• Aim of the task
Copy out every one of the following items line by line, with no changes.
*****
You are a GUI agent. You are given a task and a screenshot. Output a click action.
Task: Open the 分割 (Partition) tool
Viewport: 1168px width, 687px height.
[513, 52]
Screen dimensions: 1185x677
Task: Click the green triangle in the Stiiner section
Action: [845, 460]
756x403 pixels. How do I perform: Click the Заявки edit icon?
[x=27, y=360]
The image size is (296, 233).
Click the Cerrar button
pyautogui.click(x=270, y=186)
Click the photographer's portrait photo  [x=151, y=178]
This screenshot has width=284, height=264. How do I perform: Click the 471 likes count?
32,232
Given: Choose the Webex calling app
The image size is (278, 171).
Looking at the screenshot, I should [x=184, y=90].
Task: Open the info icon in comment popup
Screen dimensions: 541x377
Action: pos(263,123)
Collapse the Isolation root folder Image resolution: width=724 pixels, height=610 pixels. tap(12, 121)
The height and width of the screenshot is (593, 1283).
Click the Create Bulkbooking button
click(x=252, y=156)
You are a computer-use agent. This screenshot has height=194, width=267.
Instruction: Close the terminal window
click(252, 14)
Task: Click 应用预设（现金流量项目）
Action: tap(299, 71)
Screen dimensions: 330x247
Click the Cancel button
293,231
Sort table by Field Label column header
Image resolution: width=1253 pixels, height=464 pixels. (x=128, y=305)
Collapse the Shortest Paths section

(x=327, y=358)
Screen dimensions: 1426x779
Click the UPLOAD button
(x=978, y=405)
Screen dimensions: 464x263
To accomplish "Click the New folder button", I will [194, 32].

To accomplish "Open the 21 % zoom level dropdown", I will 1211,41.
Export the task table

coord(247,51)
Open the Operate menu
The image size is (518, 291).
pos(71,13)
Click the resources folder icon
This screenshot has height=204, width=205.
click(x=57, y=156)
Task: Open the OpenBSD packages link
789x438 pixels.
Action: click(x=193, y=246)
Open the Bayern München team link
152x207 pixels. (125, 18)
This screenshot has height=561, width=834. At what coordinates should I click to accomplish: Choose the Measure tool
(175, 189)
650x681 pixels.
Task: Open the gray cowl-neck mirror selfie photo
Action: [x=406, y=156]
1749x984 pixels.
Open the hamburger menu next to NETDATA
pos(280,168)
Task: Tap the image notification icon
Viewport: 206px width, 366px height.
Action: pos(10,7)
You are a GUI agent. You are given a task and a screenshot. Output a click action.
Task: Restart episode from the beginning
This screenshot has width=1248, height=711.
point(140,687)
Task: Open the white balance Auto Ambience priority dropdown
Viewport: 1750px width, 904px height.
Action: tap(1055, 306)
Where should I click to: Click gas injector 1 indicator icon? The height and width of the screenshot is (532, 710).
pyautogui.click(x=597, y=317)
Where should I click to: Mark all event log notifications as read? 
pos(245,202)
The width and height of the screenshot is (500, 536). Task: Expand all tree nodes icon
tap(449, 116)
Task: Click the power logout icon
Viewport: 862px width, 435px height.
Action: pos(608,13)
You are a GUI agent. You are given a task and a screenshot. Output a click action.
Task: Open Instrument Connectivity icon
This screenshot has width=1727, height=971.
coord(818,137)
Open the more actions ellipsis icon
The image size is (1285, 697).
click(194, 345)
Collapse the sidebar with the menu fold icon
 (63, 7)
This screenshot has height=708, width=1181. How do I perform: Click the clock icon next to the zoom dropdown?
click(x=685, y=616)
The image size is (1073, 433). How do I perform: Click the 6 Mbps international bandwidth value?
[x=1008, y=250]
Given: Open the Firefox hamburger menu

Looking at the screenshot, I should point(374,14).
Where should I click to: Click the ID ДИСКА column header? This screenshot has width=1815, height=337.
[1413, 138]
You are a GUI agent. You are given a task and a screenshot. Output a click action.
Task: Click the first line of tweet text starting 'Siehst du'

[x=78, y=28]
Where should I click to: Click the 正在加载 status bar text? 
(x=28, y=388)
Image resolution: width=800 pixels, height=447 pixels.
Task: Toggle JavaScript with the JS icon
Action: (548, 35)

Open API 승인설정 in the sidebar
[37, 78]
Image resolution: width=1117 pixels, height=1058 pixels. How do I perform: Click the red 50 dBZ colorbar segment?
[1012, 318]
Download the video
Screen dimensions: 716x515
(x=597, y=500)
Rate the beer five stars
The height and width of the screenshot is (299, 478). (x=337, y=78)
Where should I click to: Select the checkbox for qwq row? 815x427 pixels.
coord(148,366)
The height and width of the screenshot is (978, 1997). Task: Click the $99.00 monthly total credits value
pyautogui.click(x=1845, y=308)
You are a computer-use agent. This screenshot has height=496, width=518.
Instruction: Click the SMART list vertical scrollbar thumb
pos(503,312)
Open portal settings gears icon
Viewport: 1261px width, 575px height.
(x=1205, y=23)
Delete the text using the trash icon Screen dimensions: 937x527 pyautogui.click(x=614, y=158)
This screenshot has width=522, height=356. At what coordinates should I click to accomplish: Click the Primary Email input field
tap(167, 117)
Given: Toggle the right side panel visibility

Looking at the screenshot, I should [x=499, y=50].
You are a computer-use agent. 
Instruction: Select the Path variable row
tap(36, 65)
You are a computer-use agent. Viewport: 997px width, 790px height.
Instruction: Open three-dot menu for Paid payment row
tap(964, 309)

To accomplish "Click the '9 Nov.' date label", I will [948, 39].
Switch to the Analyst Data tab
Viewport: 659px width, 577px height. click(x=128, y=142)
*****
• Solution
You are a GUI agent. You are given a task and a screenshot. Output a click action.
Task: Open the 分割 (Partition) tool
Viewport: 1168px width, 687px height.
[513, 52]
Screen dimensions: 1185x677
Task: Click the green triangle in the Stiiner section
Action: [845, 460]
756x403 pixels. How do I perform: Click the Заявки edit icon?
[x=27, y=360]
The image size is (296, 233).
Click the Cerrar button
pyautogui.click(x=270, y=186)
Click the photographer's portrait photo  [x=151, y=178]
This screenshot has width=284, height=264. How do I perform: Click the 471 likes count?
32,232
Given: Choose the Webex calling app
The image size is (278, 171).
Looking at the screenshot, I should [x=184, y=90].
Task: Open the info icon in comment popup
Screen dimensions: 541x377
Action: pos(263,123)
Collapse the Isolation root folder Image resolution: width=724 pixels, height=610 pixels. tap(12, 121)
The height and width of the screenshot is (593, 1283).
Click the Create Bulkbooking button
click(x=252, y=156)
You are a computer-use agent. This screenshot has height=194, width=267.
Instruction: Close the terminal window
click(252, 14)
Task: Click 应用预设（现金流量项目）
Action: tap(299, 71)
Screen dimensions: 330x247
Click the Cancel button
293,231
Sort table by Field Label column header
Image resolution: width=1253 pixels, height=464 pixels. (x=128, y=305)
Collapse the Shortest Paths section

(x=327, y=358)
Screen dimensions: 1426x779
Click the UPLOAD button
(x=978, y=405)
Screen dimensions: 464x263
To accomplish "Click the New folder button", I will [194, 32].

To accomplish "Open the 21 % zoom level dropdown", I will 1211,41.
Export the task table

coord(247,51)
Open the Operate menu
The image size is (518, 291).
pos(71,13)
Click the resources folder icon
This screenshot has height=204, width=205.
click(x=57, y=156)
Task: Open the OpenBSD packages link
789x438 pixels.
Action: click(x=193, y=246)
Open the Bayern München team link
152x207 pixels. (125, 18)
This screenshot has height=561, width=834. At what coordinates should I click to accomplish: Choose the Measure tool
(175, 189)
650x681 pixels.
Task: Open the gray cowl-neck mirror selfie photo
Action: [x=406, y=156]
1749x984 pixels.
Open the hamburger menu next to NETDATA
pos(280,168)
Task: Tap the image notification icon
Viewport: 206px width, 366px height.
Action: pos(10,7)
You are a GUI agent. You are given a task and a screenshot. Output a click action.
Task: Restart episode from the beginning
This screenshot has width=1248, height=711.
point(140,687)
Task: Open the white balance Auto Ambience priority dropdown
Viewport: 1750px width, 904px height.
Action: tap(1055, 306)
Where should I click to: Click gas injector 1 indicator icon? The height and width of the screenshot is (532, 710).
pyautogui.click(x=597, y=317)
Where should I click to: Mark all event log notifications as read? 
pos(245,202)
The width and height of the screenshot is (500, 536). Task: Expand all tree nodes icon
tap(449, 116)
Task: Click the power logout icon
Viewport: 862px width, 435px height.
Action: pos(608,13)
You are a GUI agent. You are given a task and a screenshot. Output a click action.
Task: Open Instrument Connectivity icon
This screenshot has width=1727, height=971.
coord(818,137)
Open the more actions ellipsis icon
The image size is (1285, 697).
click(194, 345)
Collapse the sidebar with the menu fold icon
 (63, 7)
This screenshot has height=708, width=1181. How do I perform: Click the clock icon next to the zoom dropdown?
click(x=685, y=616)
The image size is (1073, 433). How do I perform: Click the 6 Mbps international bandwidth value?
[x=1008, y=250]
Given: Open the Firefox hamburger menu

Looking at the screenshot, I should point(374,14).
Where should I click to: Click the ID ДИСКА column header? This screenshot has width=1815, height=337.
[1413, 138]
You are a GUI agent. You are given a task and a screenshot. Output a click action.
Task: Click the first line of tweet text starting 'Siehst du'

[x=78, y=28]
Where should I click to: Click the 正在加载 status bar text? 
(x=28, y=388)
Image resolution: width=800 pixels, height=447 pixels.
Task: Toggle JavaScript with the JS icon
Action: (548, 35)

Open API 승인설정 in the sidebar
[37, 78]
Image resolution: width=1117 pixels, height=1058 pixels. How do I perform: Click the red 50 dBZ colorbar segment?
[1012, 318]
Download the video
Screen dimensions: 716x515
(x=597, y=500)
Rate the beer five stars
The height and width of the screenshot is (299, 478). (x=337, y=78)
Where should I click to: Select the checkbox for qwq row? 815x427 pixels.
coord(148,366)
The height and width of the screenshot is (978, 1997). Task: Click the $99.00 monthly total credits value
pyautogui.click(x=1845, y=308)
You are a computer-use agent. This screenshot has height=496, width=518.
Instruction: Click the SMART list vertical scrollbar thumb
pos(503,312)
Open portal settings gears icon
Viewport: 1261px width, 575px height.
(x=1205, y=23)
Delete the text using the trash icon Screen dimensions: 937x527 pyautogui.click(x=614, y=158)
This screenshot has width=522, height=356. At what coordinates should I click to accomplish: Click the Primary Email input field
tap(167, 117)
Given: Toggle the right side panel visibility

Looking at the screenshot, I should [x=499, y=50].
You are a computer-use agent. 
Instruction: Select the Path variable row
tap(36, 65)
You are a computer-use agent. Viewport: 997px width, 790px height.
Instruction: Open three-dot menu for Paid payment row
tap(964, 309)

To accomplish "Click the '9 Nov.' date label", I will [948, 39].
Switch to the Analyst Data tab
Viewport: 659px width, 577px height. click(x=128, y=142)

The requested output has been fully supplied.